What does a husband do when the “other man” in his marriage is his father-in-law? My father-in-law is an energetic, intelligent man who retired from his job shortly after my mother-in-law became ill. Even when we lived 500 miles away, he tried to run our lives. Now that we live nearby, he completely runs everything. On the plus side, he has time to supervise our home repairs, take the kids on trips, and run errands for us. But there’s a lot on the negative side. The man is a control freak. He tells us what utility company to use, what brand of paint is best, how to invest our money. He buys the attention of our children with things that we can’t afford and prefer that they don’t have. He criticizes the way we raise our children, how much I earn, and just about everything else. Even though my wife manages a division of a major corporation, she has never been able to stand up to her father. Her mother always acted as the buffer. She was able to tone down my father-in-law’s most flagrant power plays, but now she’s gone. When you and your spouse form your nuclear family, you are setting its boundaries. You decide who gets past Checkpoint Charlie – and who gets detained at the border. Setting limits protects you as a couple from intrusions from the outside world, especially from those nearest and dearest. But what happens when you’re 20 years into the marriage and the rules suddenly change? In this instance, Vinny’s mother-in-law kept her husband in check. When she died, however, the balance shifted. Now Vinny’s father-in-law is successfully driving a wedge between the couple by his need to control and his loneliness. What can you do if this is your situation? Try these ideas to reestablish the equilibrium in your family.

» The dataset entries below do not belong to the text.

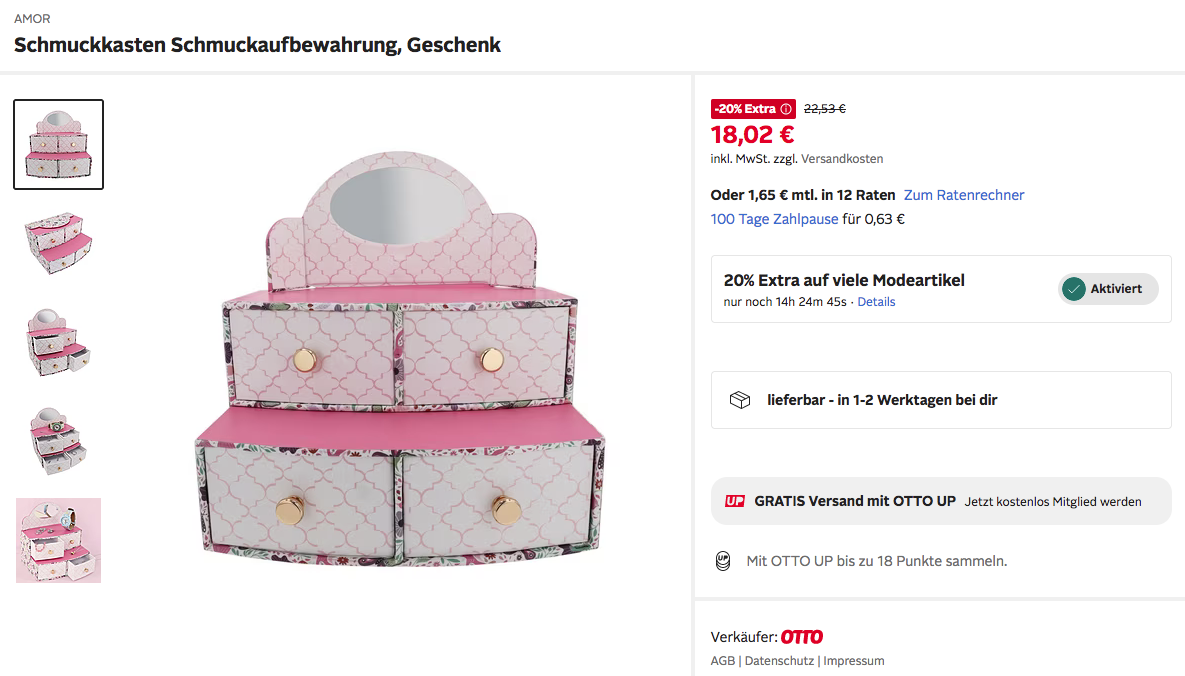The height and width of the screenshot is (676, 1185).
Task: Click the red OTTO UP logo icon
Action: pos(735,501)
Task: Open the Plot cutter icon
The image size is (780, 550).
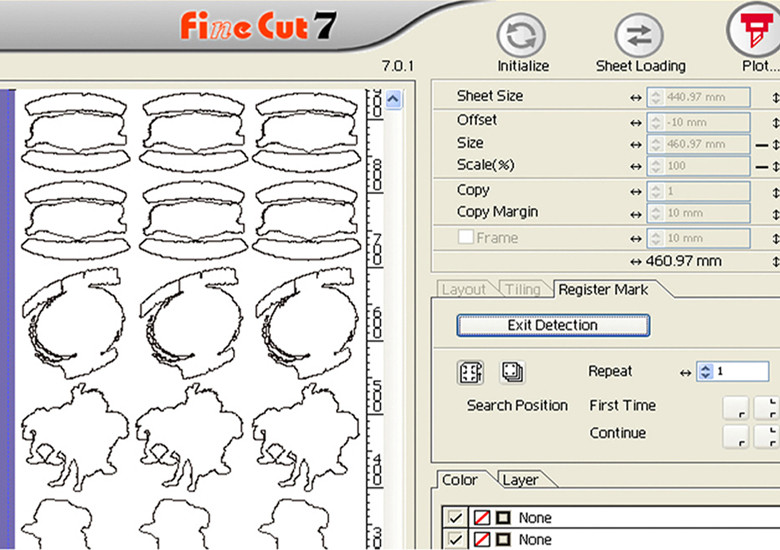Action: point(751,30)
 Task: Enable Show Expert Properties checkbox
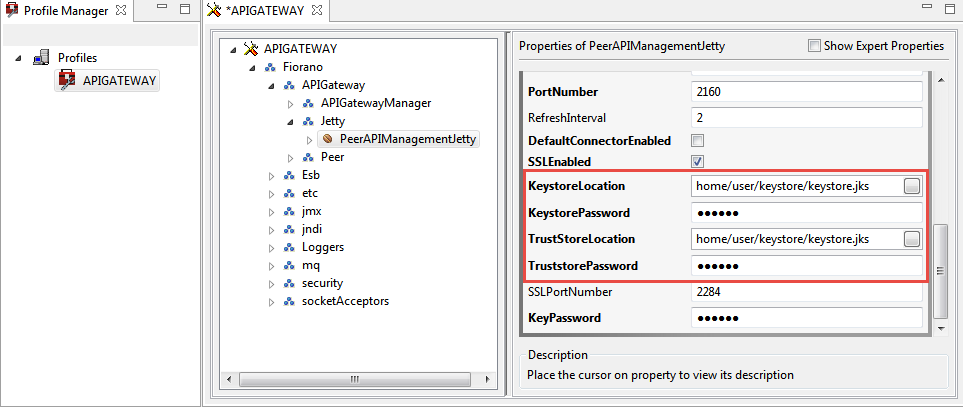tap(814, 45)
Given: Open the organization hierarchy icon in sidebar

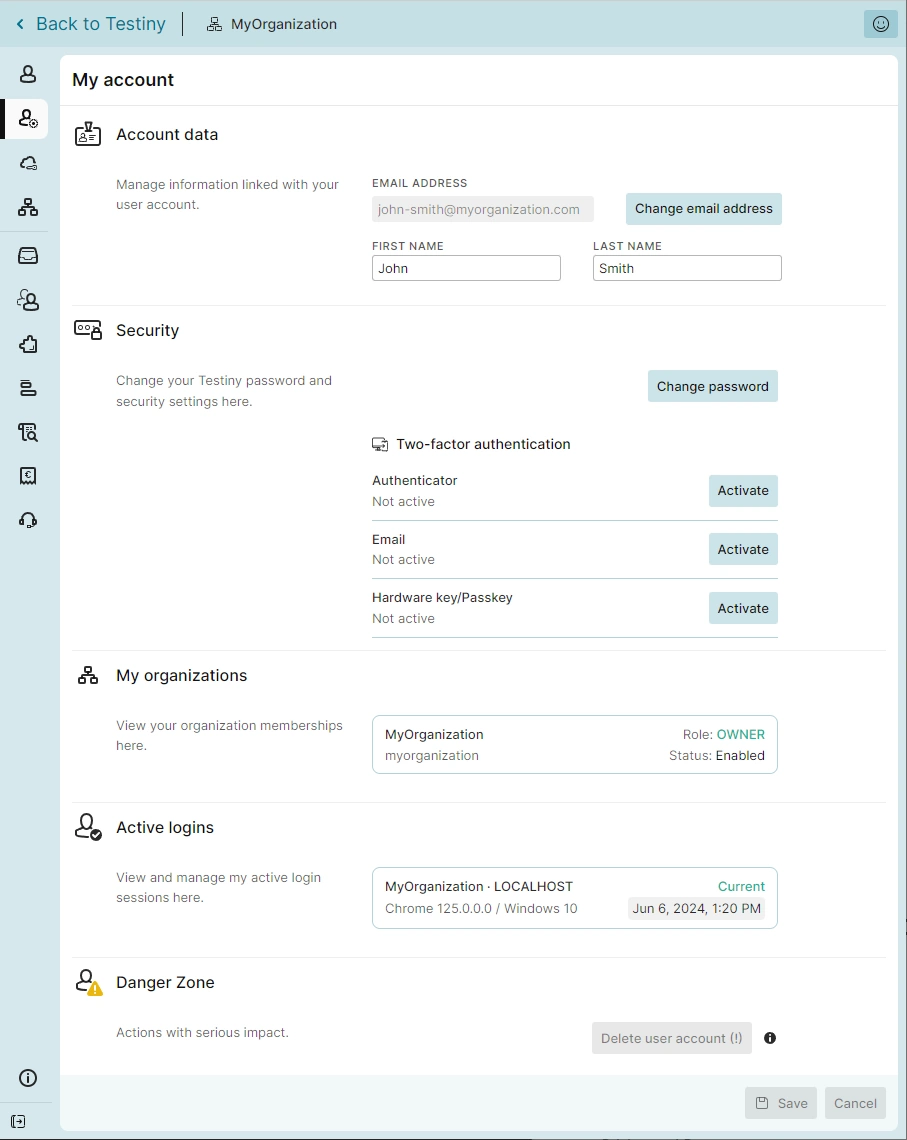Looking at the screenshot, I should coord(28,207).
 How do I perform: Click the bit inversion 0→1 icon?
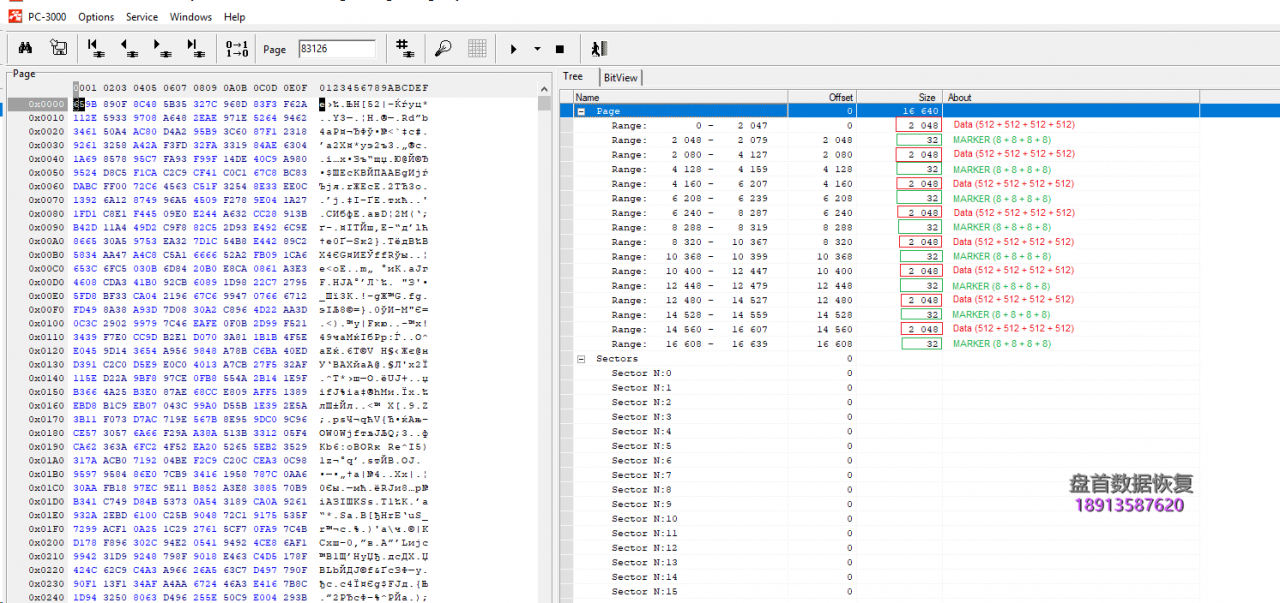coord(237,48)
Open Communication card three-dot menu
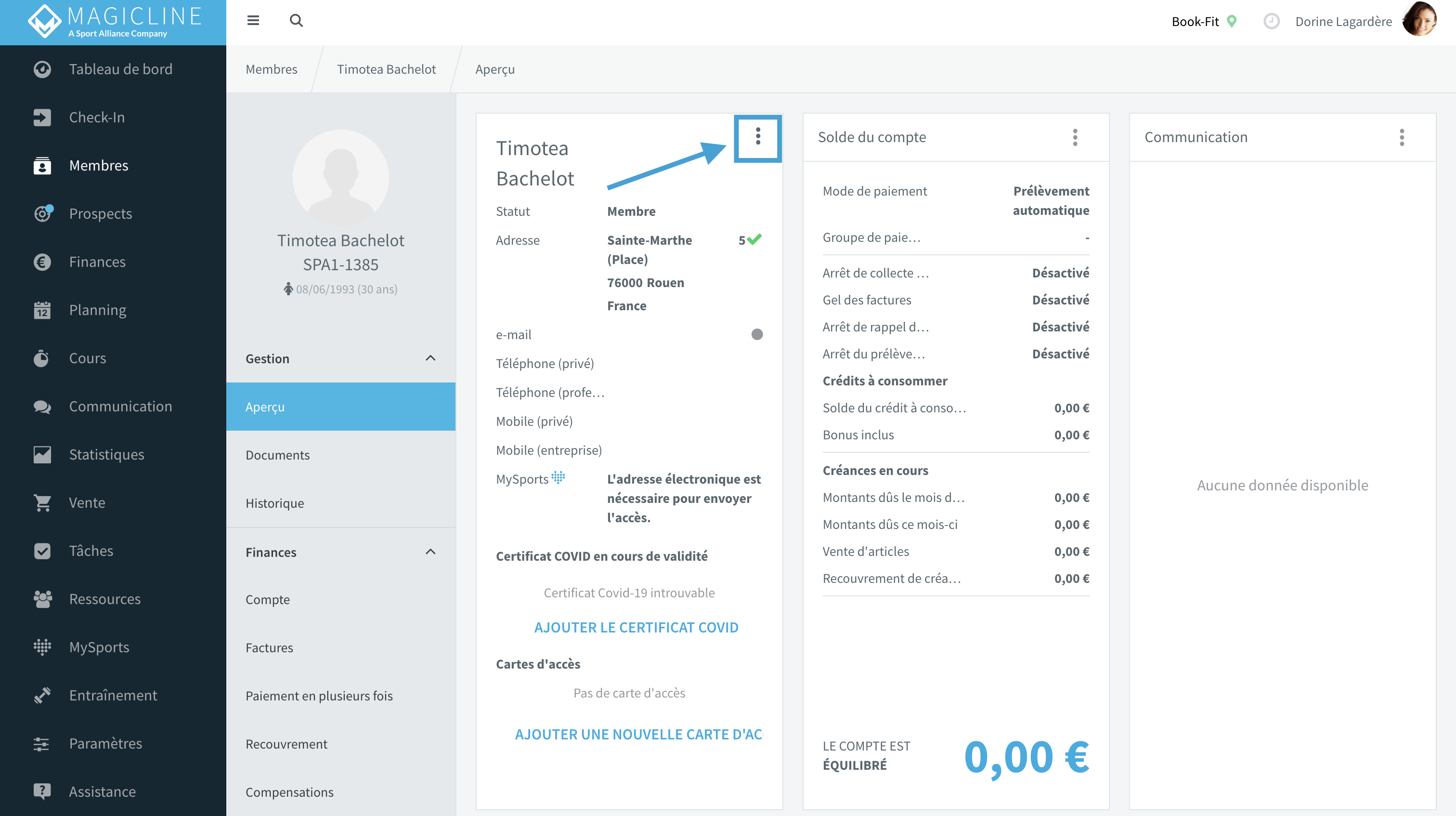The width and height of the screenshot is (1456, 816). [1402, 137]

The old-switcheroo. Put yourself in your father-in-law’s position. What is motivating him to act this way? Vinny says that his father-in-law is a “control freak.” No doubt this is true, but it’s also quite possible that Vinny’s father-in-law genuinely believes that he is being helpful, especially where the grandchildren are concerned. Perhaps, too, he is lonely with his wife gone. He’s probably at loose ends as well, not having envisioned spending his retirement alone. Make a choice. It’s hard to have it both ways. You can’t accept your father-in-law’s largess and then deny him access to his grandchildren without really good cause. Similarly, don’t expect him to become your personal Bob Vila and then freeze him out of easy and pleasurable decisions, like choosing the paint colors. Conference, communicate, converse. I know: Been there, done that. It’s not easy for most of us to upset the apple cart and say what needs to be said. Notice, however, that nowhere in his complaint did Vinny say that he tried to explain his feelings to his father-in-law. At the very least, Vinny owes his father-in-law of 20 years the courtesy of truthfulness. Get a neutral party. Cat got your tongue? Why not try an intermediary? Find a respected person, such as a trained counselor or a religious leader, to mediate as you and your father-in-law hash out the issue. Matchmaker, matchmaker. Start looking for another woman-for your father-in-law! With all that energy, he needs an outlet other than his daughter, son-in-law, and grandchildren. Hey, he should live and be well. Always consult your spouse about your matchmaking plans. Fixing up your father-in-law with a new tootsie can be a little sticky, considering how your beloved felt about his mother (assuming, of course, that the last wife was his mother).